William Dickey Jones

William Dickey Jones

Rank: Private, Co. K, 37th North Carolina Infantry Regiment

Descendants: Joseph C.

William is described in military record as a farmer, five foot ten inches in height with brown hair, blue eyes, and a blonde complexion. He enlisted at age 36 in 1861 as a Private in Company K 37th North Carolina Infantry Regiment (hereafter referred to as the 37th).

Company K was named the Alleghany Tigers. The 37th was organized by Colonel C C Lee and assembled at High Point, NC in November 1861. The men were raised in the counties of Buncombe, Watauga, Mecklenberg, Wake, Ashe (changed to Alleghany) Alexander, and Gaston.

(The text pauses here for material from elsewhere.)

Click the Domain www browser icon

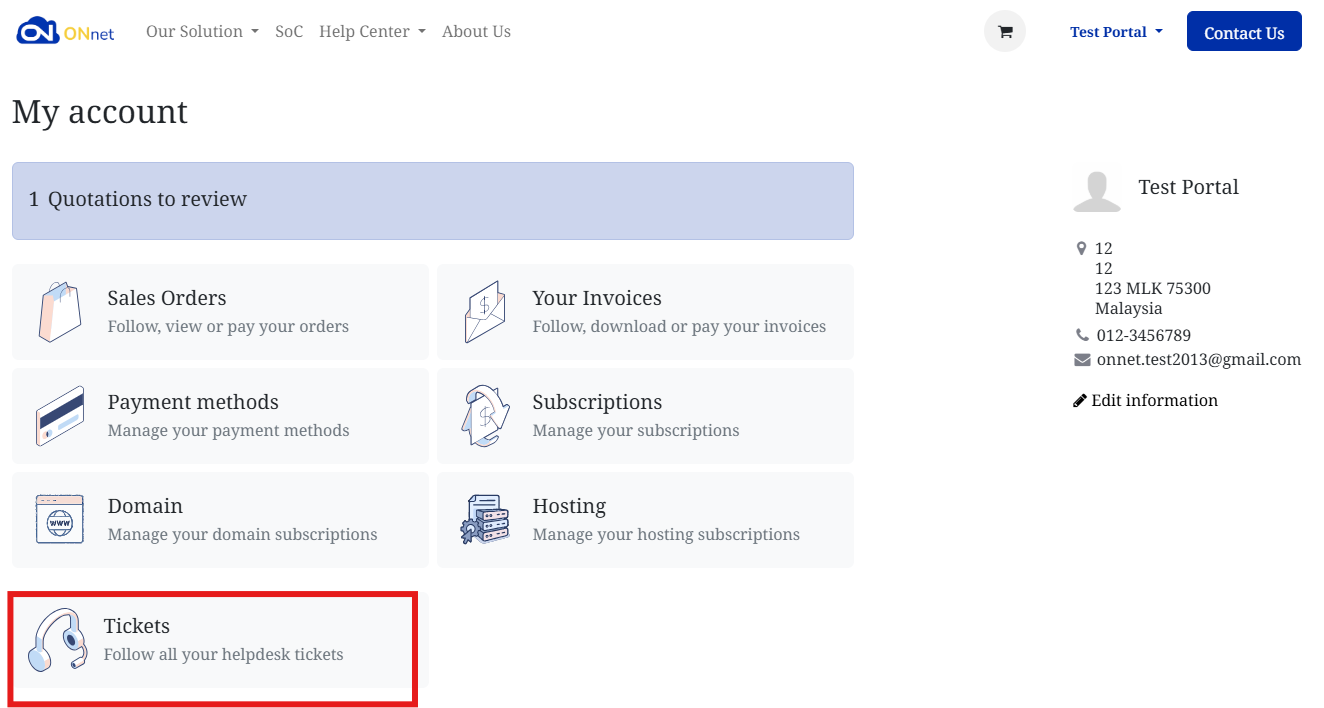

The 37th first engaged in New Bern, NC in March 1862, and soon after, it was assigned to General Robert E Lee’s Army of Northern Virginia, General A P Hill’s Light Division, and General Lawrence O’Byran’s Brigade (later succeeded by General James Henry Lane), Army of Virginia. The 37th regiment commander was Colonel William M Barber who succeeded Colonel Charles C Lee.

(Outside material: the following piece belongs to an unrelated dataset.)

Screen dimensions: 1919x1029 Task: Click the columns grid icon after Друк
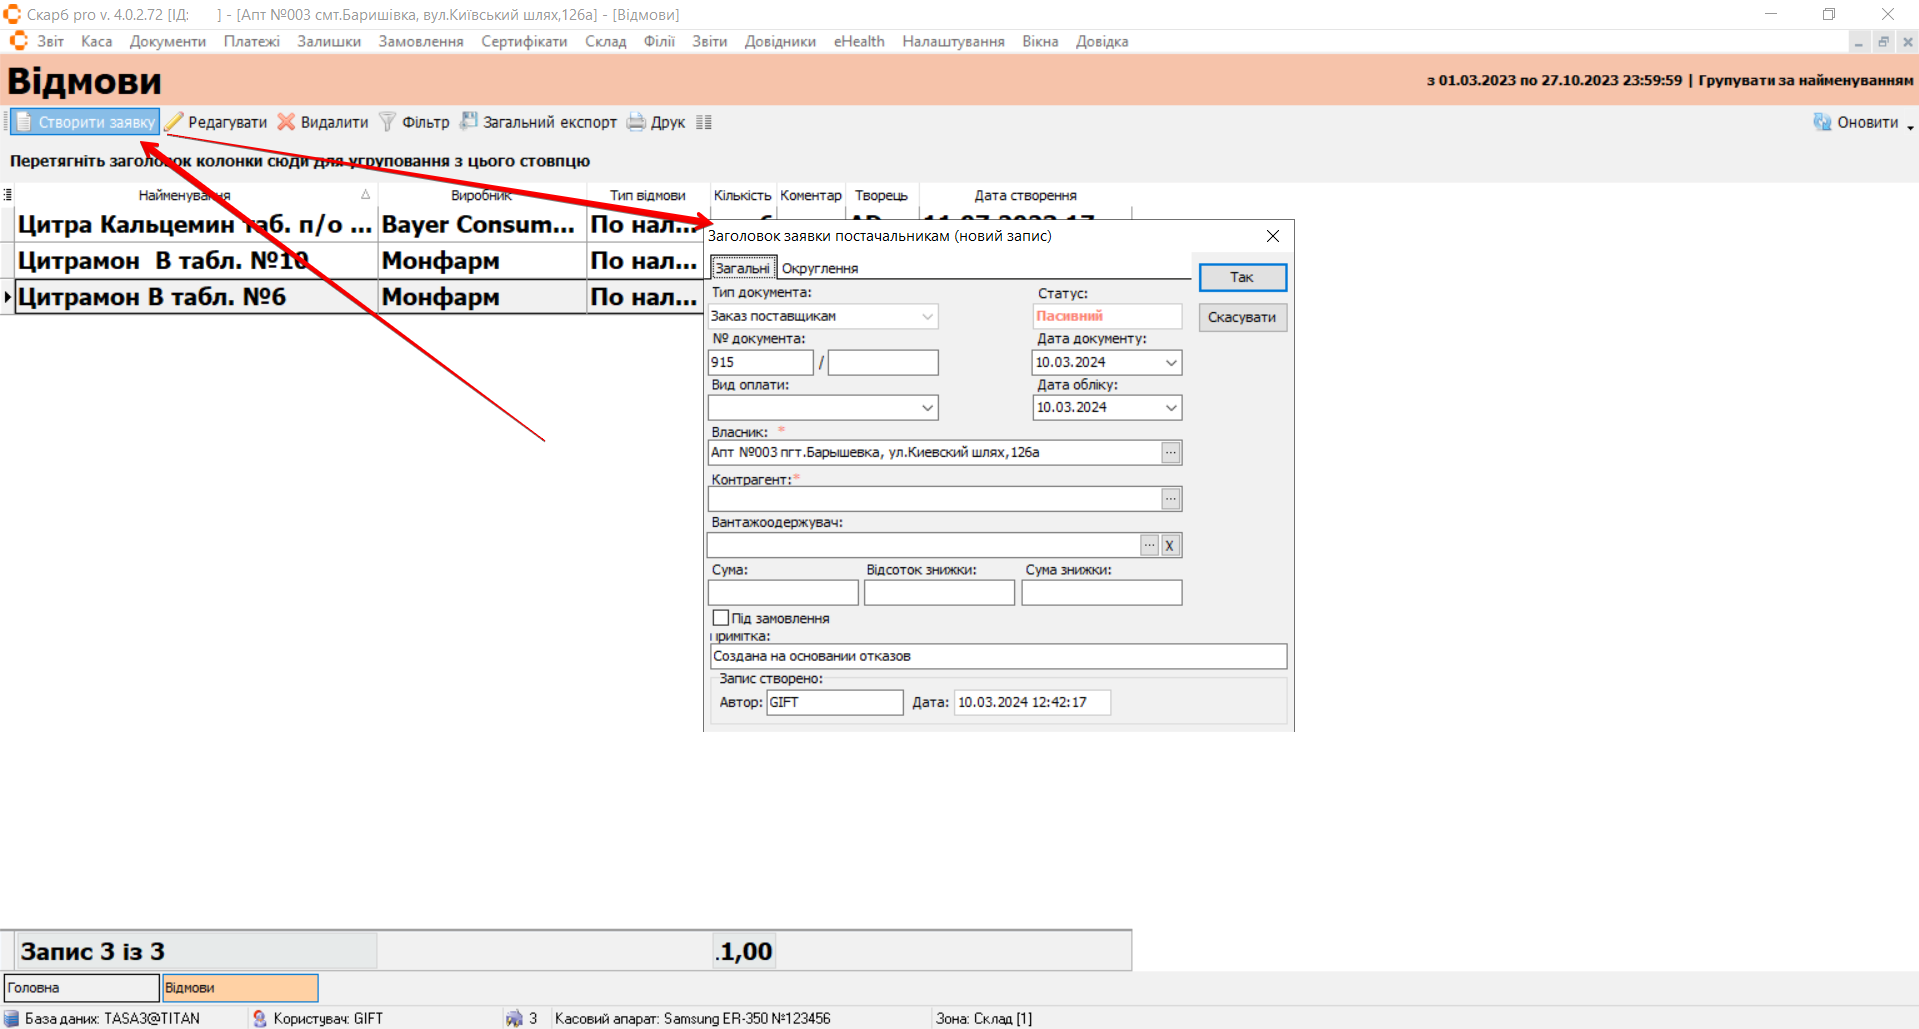[x=704, y=122]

William and his unit participated in some of the major battles of the war, and he was captured twice, surviving two prisoner of war interments. The first capture was at Hanover Court House on May 27, 1862.. After his capture, he was initially taken to Fort Monroe, VA before being sent north to Fort Columbus, NY, June 4, 1862. Although William was part of a prisoner exchange in Virginia August 5, 1862, it is not known if he was able to get back to the 37th at Cedar Mountain by August 9, 1862. He was listed as “Present” on the Muster Rolls of the 37th for such battles as Second Manassas, Harpers Ferry, Sharpsburg, 1st Fredericksburg, Chancellorsville, Gettysburg, and Mine Run. It is most likely that he participated in the Battle of Wilderness since he was captured for a second time at Spotsylvania CH, VA May 12, 1864. Colonel Lane’s Brigade was located at the eastern face of the Muleshoe Salient at Spotsylvania. Upon William’s capture, he was sent to Belle Plain, VA (near present day Triangle, VA on Potomac Creek) before being sent to Point Lookout, MD and then transferred to Elmira, NY on August 8, 1864. He was paroled at Elmira October 11, 1864. He was mustered out of the CSA on January 30, 1865.

He returned to Alleghany County, NC, where he resumed farming and raised a son, William L. He died May 19, 1908 and is buried in Cranberry Primitive Baptist Church, Ashe County, NC.